A drifter arrested over a shooting spree that killed three people and wounded nine at a family planning centre in Colorado has been charged with first-degree murder.
Robert Lewis Dear, 57, made his first court appearance via video link on Monday (local time) from the El Paso County jail in Colorado Springs, where he is being held, wearing what appeared to be a protective vest.
He stood beside his lawyer as the judge advised him of his rights and read the charge against him, and set another hearing in the case for December 9, when formal charges will be filed.
Relatives of those killed or wounded in last Friday's shooting at the Planned Parenthood clinic watched the proceedings in the courtroom.
Dear faces a minimum of life in prison and a maximum sentence of the death penalty over the killings which have revived the debate in the United States over both gun control and abortion.

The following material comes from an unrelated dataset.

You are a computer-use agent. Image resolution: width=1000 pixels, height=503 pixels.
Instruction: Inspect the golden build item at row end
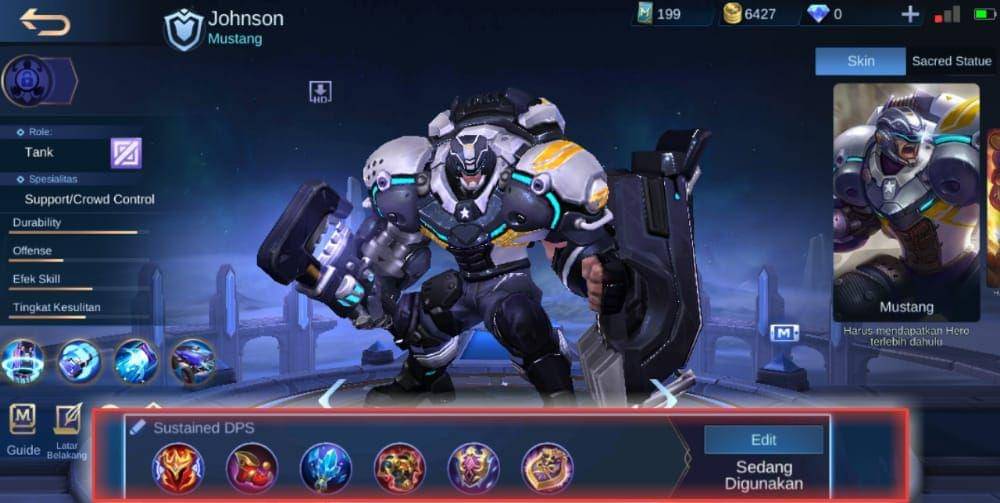[547, 467]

Investigators have yet to publicly explain Dear's motive but several US media outlets, citing law enforcement officials, are reporting that he mentioned "no more baby parts" when questioned.
The officials said Dear's "rantings" also included comments about politics and President Barack Obama.
Vicki Cowart, the head of Planned Parenthood of the Rocky Mountains, said in a statement that witnesses to the shooting spree have confirmed Dear "was motivated by opposition to safe and legal abortions."
"We've seen an alarming increase in hateful rhetoric and smear campaigns against abortion providers and patients over the last few months," Cowart said.
"That environment breeds acts of violence."
Police officer, Garrett Swasey, 44, and two civilians, Jennifer Markovsky, 35, a mother of two who was at the clinic supporting a friend, and Ke'Arre Marcell Stewart, 29, an Iraq War veteran and father of two were killed in the rampage.
After the shooting Obama said "enough is enough," and called for tighter controls on "weapons of war."
There were also calls for better protection for organisations that provide abortions, a procedure that remains highly divisive in the United States.
Critics, many of whom seek to outlaw abortion in the United States, have falsely accused Planned Parenthood of selling fetal organs and body parts for profit, and encouraging women to have abortions in order to expand such operations.